The combination of your sacrifice, employer contributions, and tax savings means more going into your pension.

🧮

Restore your personal allowance

If you earn over £100,000, salary sacrifice can restore your tapered personal allowance — a 60% effective tax rate trap.

🏠

Consideration for high earners

A sacrifice can bring income below the £50,270 higher-rate threshold, saving 40% tax on that portion instead of 20%.

Salary sacrifice vs personal pension — which is better?

Salary SacrificePersonal Pension
Income tax relief✅ Yes✅ Yes
Employee NI saving✅ Yes (8% / 2%)❌ No
Employer NI saving✅ Yes (15%)❌ No
Affects State Benefits / mortgage⚠️ May reduce✅ No impact
Requires employer cooperation✅ Required❌ Not needed
Annual allowance usage✅ Counts✅ Counts

For most employees, salary sacrifice is the superior option — the NI saving alone makes it worth it. The main exception is mortgage applicants, who may prefer personal contributions to preserve their stated gross salary.

Frequently asked questions

How does salary sacrifice pension work?

With salary sacrifice, you agree to reduce your gross salary and your employer pays the equivalent amount directly into your pension.

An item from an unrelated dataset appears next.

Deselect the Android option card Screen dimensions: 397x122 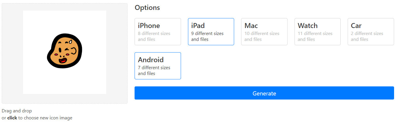(x=158, y=66)
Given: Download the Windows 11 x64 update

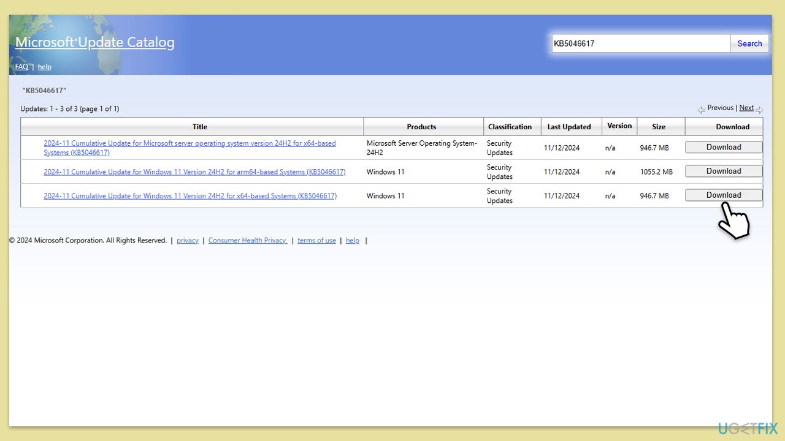Looking at the screenshot, I should [x=724, y=195].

Because your official salary is lower, you pay less income tax and National Insurance on that portion — meaning your pension costs you less than the face value.

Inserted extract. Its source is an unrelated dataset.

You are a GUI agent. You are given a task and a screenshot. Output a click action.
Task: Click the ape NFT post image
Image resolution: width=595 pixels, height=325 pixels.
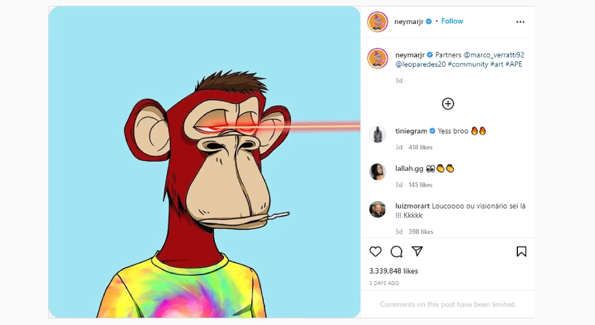pyautogui.click(x=204, y=162)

How much NI do you save with salary sacrifice?

You save 8% NI on earnings between £12,570 and £50,270, and 2% on earnings above £50,270 (2025/26 rates). So a £2,500 salary sacrifice for a basic-rate taxpayer saves approximately £200 in employee NI. Your employer also saves 15% on their National Insurance contributions.

Does salary sacrifice affect mortgage affordability?

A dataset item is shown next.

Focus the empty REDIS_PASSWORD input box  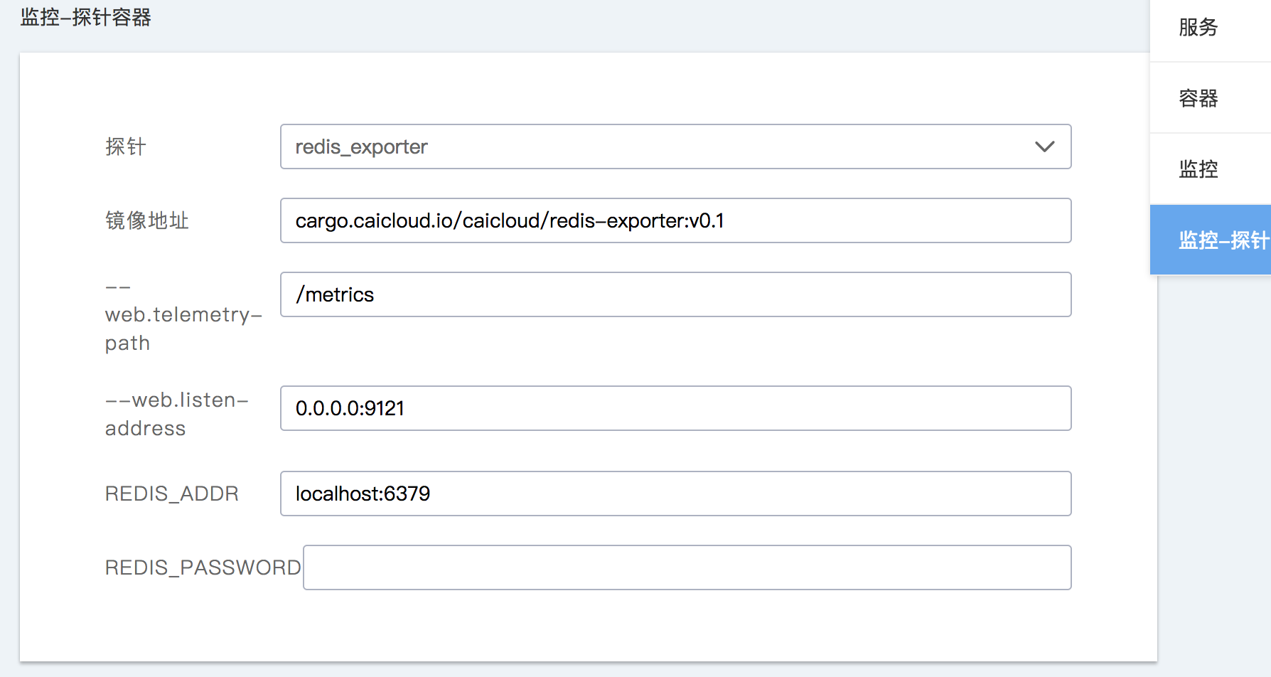[687, 567]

Yes, it can. Most lenders assess affordability based on your reduced (post-sacrifice) gross salary, which may lower the amount they are willing to lend. Some lenders will consider the full salary if you can show the sacrifice amount. Check with your mortgage adviser before committing to a high sacrifice level if you're planning to apply for a mortgage.

Is salary sacrifice better than a personal pension contribution?

For most employees, salary sacrifice is better because you save National Insurance contributions as well as income tax. A personal pension contribution only gives you income tax relief. The difference is typically 8–15% NI saving on top of tax relief, making salary sacrifice more efficient pound for pound.

Does my employer have to offer salary sacrifice?

No. Salary sacrifice is offered at the employer's discretion. Most workplace pension schemes do offer it, but not all. Check with your HR department or payroll team. If they don't offer it, a personal pension or SIPP is the alternative.